Kılıçdaroğlu şimdiden 2019 seçimlerine ilişkin açıklamalarda bulunuyor. 2019'a odaklanacak bir yönelim, 2019'un öncesinde hareket imkânlarını kısıtlayarak 2019'da bile kendisine başarı getirmez muhtemelen. Halbuki bugün adalet, bütün farklılıkları baskılayan Erdoğan'ın gücünün sınırlandırılması demek. OHAL'in kaldırılmasını ve işinden edilenleri savunmak, Erdoğan'ın her istediğini yapamayacağını söylemek demek. Adaletsizlik hukuksuzluktan ibaret olmadığı gibi adalet de hukuktan ibaret değil. Ancak hukukun tesis edilmesi, vatandaşların sırf biçimsel olarak dahi olsa eşit olduğunun kabul edilmesi anlamına geliyor.

Pasifize eden bu umudun yerine nasıl aktif bir umut koyulabilir? Toplumun vekâletini kime teslim edeceğine değil bizzat örgütlenmesine dayanacak bir program nasıl inşa edilebilir? Demokrasi konusunda alternatif bir pozisyon üretilemediği için AKP'nin açtığı demokrasi tartışmasından kaçınıldı, şimdi Erdoğan'ın gücünü maksimize ederek kendi açısından kapattığı anayasa tartışması yeniden açılabilir. Demokrasi gündemli bir anayasa tartışması açılamadı, adalet gündemli bir tartışma açılabilir. Üstelik demokrasi bahsinde es geçilen yasamanın, yürütme karşısında ezilerek adaletsizliğin odağına dönüştüğü bir noktada bulunuyoruz. CHP’nin “adalet”i tesis edildiği koşullarda dahi muhtemelen konuyu AKP’nin açtığı güçler ayrılığı ilkesinde bulacaktır. “Adalet” sırf yargı organına ilişkin düzenleme talebine dönüşürse bir devlet programı halini alır. “Adalet”i bir toplumsal programa çevirmekse, herkesin hakkının içinde barınabileceği bir kavrama dönüştürmek anlamına gelecektir  Bu açıdan “adalet” programı bir anayasa yazımına dönüştürülebilir.

Anayasa tartışması, Erdoğan'ın bu tartışmayı açmak istediği zamana ertelenmemeli, yoksa çok geç olacak. Adalet programı aynı gündemle bir anayasa tartışmasına çevrilirse, sadece anayasada temsil edilmeyen kesimlerin dışarıda bırakılmama talebinin değil; aynı zamanda anayasada kimliği, yaşam tarzı, aidiyetiyle temsil edildiğini düşünen çoğunluğun kaale alınmayan arzularının da ifadesi olacaktır.

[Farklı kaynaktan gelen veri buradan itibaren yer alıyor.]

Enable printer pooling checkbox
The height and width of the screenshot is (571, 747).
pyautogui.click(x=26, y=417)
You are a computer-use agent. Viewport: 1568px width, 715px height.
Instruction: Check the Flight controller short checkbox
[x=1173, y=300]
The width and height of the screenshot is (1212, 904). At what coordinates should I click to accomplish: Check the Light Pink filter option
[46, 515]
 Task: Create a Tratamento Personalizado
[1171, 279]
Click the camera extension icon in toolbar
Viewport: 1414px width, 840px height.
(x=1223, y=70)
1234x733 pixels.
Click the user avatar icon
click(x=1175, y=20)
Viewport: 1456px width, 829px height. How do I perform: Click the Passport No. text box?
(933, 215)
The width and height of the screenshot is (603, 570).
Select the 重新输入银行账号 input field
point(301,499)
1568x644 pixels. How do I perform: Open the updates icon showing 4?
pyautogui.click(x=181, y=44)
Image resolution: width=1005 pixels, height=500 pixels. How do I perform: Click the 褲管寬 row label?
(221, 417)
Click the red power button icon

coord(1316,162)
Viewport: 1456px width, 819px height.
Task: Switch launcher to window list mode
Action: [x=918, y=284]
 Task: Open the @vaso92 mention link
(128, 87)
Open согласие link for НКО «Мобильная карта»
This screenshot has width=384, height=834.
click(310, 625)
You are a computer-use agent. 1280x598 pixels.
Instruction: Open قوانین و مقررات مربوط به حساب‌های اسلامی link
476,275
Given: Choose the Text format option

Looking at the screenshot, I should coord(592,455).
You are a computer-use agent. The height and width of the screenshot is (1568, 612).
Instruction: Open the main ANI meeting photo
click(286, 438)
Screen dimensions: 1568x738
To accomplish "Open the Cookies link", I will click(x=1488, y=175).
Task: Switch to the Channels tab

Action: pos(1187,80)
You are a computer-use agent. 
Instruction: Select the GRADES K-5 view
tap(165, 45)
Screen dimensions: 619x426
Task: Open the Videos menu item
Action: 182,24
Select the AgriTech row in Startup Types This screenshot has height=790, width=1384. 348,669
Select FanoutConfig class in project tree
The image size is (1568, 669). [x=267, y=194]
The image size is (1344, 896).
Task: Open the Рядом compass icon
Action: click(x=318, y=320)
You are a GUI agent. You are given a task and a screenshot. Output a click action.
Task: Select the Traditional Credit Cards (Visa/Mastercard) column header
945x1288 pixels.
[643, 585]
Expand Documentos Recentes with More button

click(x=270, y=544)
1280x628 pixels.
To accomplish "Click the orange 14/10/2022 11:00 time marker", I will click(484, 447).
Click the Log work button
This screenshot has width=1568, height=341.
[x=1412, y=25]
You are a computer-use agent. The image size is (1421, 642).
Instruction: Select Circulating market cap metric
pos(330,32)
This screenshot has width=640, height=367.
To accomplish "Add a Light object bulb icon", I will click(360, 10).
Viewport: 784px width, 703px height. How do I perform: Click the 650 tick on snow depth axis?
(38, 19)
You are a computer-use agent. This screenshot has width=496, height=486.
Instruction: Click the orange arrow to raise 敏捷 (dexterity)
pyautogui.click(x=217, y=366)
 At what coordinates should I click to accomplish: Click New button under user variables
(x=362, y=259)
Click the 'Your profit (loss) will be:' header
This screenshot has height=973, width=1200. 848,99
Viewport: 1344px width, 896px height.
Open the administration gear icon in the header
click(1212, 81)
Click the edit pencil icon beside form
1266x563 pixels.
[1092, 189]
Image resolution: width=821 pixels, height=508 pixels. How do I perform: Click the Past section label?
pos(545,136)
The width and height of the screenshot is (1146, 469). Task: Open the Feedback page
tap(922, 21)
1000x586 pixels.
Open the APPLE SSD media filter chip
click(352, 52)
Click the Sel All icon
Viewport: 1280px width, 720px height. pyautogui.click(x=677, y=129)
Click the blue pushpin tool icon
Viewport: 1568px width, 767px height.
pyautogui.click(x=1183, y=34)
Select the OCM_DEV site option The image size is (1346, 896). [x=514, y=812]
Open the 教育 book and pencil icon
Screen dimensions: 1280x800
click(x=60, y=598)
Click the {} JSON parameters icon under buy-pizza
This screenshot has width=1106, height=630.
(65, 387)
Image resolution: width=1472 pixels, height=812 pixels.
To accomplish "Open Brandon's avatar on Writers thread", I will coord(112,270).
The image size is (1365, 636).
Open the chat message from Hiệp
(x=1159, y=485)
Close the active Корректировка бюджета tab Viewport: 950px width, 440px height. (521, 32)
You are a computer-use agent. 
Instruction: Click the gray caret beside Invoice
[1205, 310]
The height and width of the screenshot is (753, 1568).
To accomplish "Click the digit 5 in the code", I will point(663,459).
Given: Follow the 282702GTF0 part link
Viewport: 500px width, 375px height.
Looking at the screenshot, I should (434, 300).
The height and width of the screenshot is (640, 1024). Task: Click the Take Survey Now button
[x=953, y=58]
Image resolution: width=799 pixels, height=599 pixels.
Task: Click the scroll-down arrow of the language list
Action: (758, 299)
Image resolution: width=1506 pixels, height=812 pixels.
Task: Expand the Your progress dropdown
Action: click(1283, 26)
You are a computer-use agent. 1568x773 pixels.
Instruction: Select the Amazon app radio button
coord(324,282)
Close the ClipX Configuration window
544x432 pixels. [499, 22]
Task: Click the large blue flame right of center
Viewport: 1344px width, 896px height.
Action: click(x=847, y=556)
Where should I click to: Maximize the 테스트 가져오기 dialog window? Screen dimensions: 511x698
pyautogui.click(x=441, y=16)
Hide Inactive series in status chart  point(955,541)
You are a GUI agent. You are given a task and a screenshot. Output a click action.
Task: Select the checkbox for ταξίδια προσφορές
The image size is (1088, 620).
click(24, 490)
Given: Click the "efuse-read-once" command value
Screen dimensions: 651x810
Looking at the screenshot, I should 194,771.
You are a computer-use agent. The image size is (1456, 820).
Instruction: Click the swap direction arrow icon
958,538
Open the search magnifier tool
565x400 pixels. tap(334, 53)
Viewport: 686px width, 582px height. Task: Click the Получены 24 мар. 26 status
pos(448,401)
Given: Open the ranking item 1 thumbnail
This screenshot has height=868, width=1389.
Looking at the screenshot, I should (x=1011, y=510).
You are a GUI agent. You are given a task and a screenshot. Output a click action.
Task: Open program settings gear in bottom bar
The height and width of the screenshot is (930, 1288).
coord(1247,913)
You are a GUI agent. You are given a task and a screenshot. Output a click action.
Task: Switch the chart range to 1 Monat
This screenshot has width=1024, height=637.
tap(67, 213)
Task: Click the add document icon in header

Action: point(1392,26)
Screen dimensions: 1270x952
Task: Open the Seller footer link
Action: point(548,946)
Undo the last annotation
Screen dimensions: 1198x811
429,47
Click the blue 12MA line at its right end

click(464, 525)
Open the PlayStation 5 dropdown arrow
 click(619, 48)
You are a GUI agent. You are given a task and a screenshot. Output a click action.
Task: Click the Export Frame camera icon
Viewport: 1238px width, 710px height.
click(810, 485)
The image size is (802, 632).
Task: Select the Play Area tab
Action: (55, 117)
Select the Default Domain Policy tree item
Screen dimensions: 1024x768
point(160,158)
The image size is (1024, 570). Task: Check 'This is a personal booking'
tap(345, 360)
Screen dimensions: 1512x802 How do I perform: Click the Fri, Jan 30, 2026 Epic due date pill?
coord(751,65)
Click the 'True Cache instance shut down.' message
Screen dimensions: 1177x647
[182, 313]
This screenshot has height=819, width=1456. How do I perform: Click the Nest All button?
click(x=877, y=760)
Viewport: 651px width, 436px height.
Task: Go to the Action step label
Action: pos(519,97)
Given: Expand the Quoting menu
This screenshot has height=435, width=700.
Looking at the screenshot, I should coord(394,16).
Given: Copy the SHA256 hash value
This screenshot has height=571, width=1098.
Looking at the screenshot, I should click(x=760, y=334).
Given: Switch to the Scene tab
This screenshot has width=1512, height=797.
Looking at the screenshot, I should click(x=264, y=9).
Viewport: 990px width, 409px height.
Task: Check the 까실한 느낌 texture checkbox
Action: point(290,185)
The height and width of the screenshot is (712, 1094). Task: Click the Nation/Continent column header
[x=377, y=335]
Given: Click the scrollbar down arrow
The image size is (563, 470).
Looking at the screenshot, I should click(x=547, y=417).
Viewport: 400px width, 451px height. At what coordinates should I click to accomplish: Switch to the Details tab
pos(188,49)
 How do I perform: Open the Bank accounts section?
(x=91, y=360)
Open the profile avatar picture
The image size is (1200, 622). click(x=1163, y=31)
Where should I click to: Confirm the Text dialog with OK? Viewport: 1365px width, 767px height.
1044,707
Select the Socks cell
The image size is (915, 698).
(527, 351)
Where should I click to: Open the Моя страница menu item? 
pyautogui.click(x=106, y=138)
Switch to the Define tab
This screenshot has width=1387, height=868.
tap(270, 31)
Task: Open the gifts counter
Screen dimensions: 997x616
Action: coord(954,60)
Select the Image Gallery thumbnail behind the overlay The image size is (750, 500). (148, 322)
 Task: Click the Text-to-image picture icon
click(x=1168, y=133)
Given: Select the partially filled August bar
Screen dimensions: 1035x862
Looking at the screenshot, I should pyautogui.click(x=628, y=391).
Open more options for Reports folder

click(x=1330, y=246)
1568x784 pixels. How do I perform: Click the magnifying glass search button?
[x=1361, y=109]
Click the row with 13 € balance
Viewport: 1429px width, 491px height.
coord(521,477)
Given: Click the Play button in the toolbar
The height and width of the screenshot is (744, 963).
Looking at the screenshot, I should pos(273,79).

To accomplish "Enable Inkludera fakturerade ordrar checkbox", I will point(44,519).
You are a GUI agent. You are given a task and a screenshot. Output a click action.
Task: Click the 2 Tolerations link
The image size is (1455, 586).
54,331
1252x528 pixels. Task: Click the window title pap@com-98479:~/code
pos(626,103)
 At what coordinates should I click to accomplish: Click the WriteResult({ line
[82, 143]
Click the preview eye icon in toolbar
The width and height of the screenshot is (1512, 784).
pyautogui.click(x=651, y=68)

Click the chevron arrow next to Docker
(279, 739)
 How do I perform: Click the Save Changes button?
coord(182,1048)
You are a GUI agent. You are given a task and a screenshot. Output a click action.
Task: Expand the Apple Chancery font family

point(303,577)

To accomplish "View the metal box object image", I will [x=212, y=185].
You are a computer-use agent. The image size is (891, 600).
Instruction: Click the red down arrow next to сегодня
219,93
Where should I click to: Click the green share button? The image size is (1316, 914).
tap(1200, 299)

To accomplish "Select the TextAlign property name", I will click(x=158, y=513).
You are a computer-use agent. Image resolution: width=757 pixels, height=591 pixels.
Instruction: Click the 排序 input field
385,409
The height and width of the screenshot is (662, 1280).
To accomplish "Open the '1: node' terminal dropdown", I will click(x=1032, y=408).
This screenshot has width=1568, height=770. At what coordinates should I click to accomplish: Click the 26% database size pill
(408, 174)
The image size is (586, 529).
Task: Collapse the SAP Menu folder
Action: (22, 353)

Kılıçdaroğlu, Türkiye'nin Erdoğancılıktan ibaret olmadığını göstermek konusunda başarılı oldu, bu sayede CHP'nin ötesinde bir kesime hitap edebildi. Şimdi toplumsal muhalefeti, siyasetin sadece vekâlet bırakmaktan ibaret olmadığı bir pozisyon üretme görevi bekliyor.